Violaciones, acoso sexual y verbal y vejación no son problemas que puedan achacarse únicamente a una cultura o nacionalidad. Sin embargo, LeVif.be publicó un artículo en el que se explicaba que los ataques fueron resultado de una “frustración sexual”, pues los hombres de países de Oriente Medio tienen un acceso limitado a las mujeres. La autora establecía una comparación con lo ocurrido en Egipto, donde unas periodistas fueron rodeadas y acosadas sexualmente por una multitud de hombres en la plaza de Tahrir.
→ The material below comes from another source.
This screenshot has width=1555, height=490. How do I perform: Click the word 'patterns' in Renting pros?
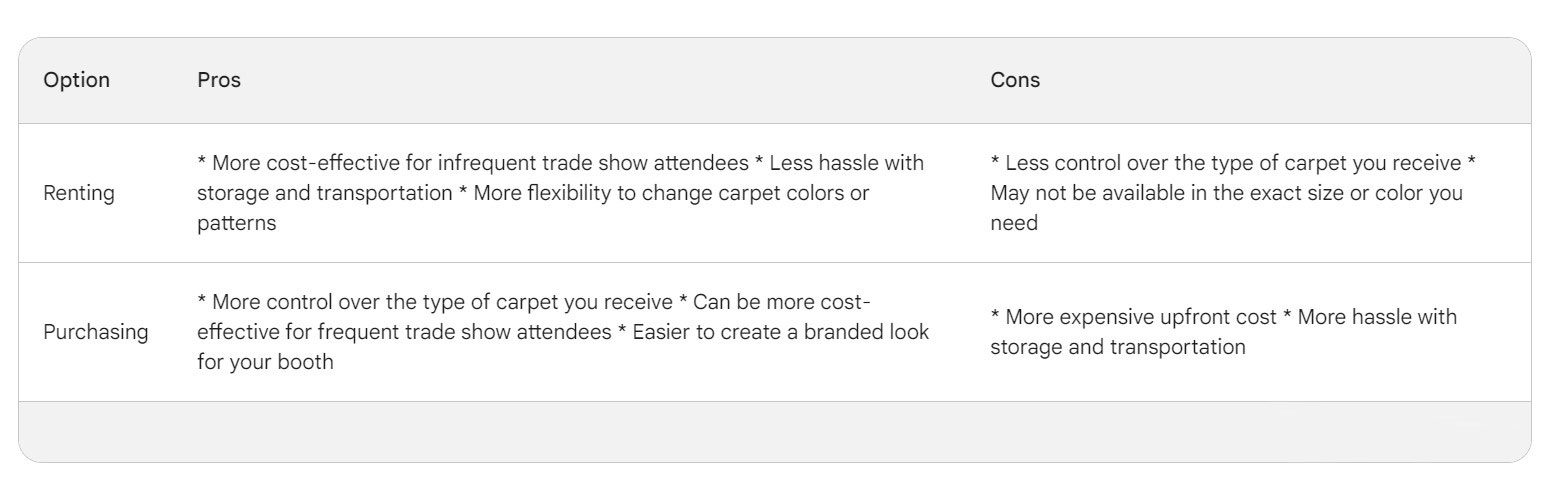237,224
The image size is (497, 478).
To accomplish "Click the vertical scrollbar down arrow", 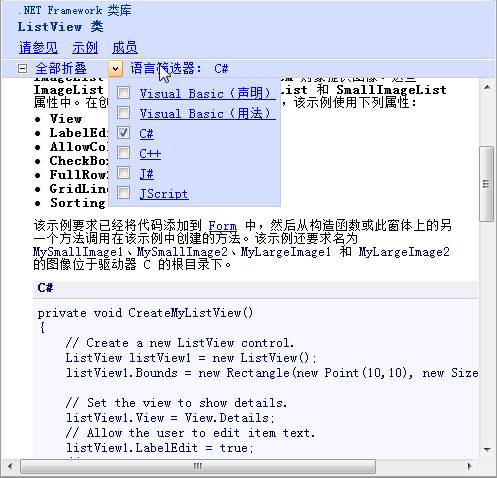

Si la dimensión de los eventos en Colonia son comprables a los sucedidos en un país del mundo árabe, basarnos exclusivamente en este ejemplo sería probablemente un sinsentido. Occidente tiende a olvidar las importantes diferencias culturales y geográficas que existen con Oriente. Por supuesto que existen diferencias culturales, pero argumentar que el acoso es un problema que sólo ocurre "allí" y que la sociedad Occidental, por otro lado, ya ha logrado “liberar” a la mujer de esta situación, es bastante idealista.

En 2014, la FRA (Agencia de Derechos Fundamentales de la Unión Europea) publicó un documento titulado “Violencia contra las mujeres: Estudio en la UE”. Las estadísticas destapan que una de cada tres mujeres (33%) había sido víctima de algún tipo de violencia física o sexual a partir de los 15 años y que una de cada 20 mujeres (5%) había sido violada a partir de esa misma edad. Entre aquellas que habían denunciado haber sufrido abusos por parte de alguien que no era su pareja, una de cada 10 mujeres (10%) señalaron que hubo más de un agresor. Hay que considerar la importancia de los datos obtenidos teniendo en cuenta que, debido a la sensibilidad del tema, los resultados en las encuestas sobre abuso tienden a ser más bajos que la realidad.  

Al no lograr abordar el verdadero problema, no estamos ofreciendo justicia a las mujeres valientes que se presentaron para denunciar el abuso que se produjo en la víspera de Año Nuevo. Encontrar a los responsables es esencial; descubrir cómo se pudieron realizar tal número de ataques en un espacio público, también lo es.

Pero enviar a todos los inmigrantes de vuelta a sus países o concentrarse en “educar” a los refugiados que llegan no es la solución. El acoso ha existido y se ha sufrido desde mucho antes de la crisis de refugiados y es probable que, aún cerrando nuestras puertas, siga siendo uno de los mayores retos de nuestra sociedad.